§ **WHAT THE TASK ASKS**: Render the lines from the first one up to and including the line with "[x=1247, y=339]" as a Markdown table with two columns, Index for the row number and Text for the line, leaving out any blank lines.

§ **DATASET CONTENT**:
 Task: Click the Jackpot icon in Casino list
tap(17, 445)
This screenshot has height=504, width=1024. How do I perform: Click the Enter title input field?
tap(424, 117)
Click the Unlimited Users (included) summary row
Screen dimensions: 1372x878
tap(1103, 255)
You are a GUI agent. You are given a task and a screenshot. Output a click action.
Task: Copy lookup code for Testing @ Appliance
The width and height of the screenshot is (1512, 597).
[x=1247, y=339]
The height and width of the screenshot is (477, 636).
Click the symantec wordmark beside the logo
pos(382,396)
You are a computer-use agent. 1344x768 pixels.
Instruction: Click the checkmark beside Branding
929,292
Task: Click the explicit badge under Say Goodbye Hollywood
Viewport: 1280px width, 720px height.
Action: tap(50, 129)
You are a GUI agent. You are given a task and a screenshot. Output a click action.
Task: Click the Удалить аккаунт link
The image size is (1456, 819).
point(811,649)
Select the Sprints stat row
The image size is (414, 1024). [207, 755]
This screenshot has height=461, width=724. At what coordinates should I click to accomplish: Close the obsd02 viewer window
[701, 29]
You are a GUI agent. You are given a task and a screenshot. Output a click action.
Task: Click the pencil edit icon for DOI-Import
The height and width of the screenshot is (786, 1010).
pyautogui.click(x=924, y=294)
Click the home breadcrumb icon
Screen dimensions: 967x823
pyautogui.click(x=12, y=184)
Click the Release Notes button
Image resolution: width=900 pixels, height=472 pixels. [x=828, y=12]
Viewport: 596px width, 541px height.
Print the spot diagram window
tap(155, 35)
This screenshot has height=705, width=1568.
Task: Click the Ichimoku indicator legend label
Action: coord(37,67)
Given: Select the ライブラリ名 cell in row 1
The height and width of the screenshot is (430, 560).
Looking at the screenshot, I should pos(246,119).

§ **RESULT FOR THIS EXERCISE**:
| Index | Text |
|---|---|
| 1 |  Task: Click the Jackpot icon in Casino list |
| 2 | tap(17, 445) |
| 3 | This screenshot has height=504, width=1024. How do I perform: Click the Enter title input field? |
| 4 | tap(424, 117) |
| 5 | Click the Unlimited Users (included) summary row |
| 6 | Screen dimensions: 1372x878 |
| 7 | tap(1103, 255) |
| 8 | You are a GUI agent. You are given a task and a screenshot. Output a click action. |
| 9 | Task: Copy lookup code for Testing @ Appliance |
| 10 | The width and height of the screenshot is (1512, 597). |
| 11 | [x=1247, y=339] |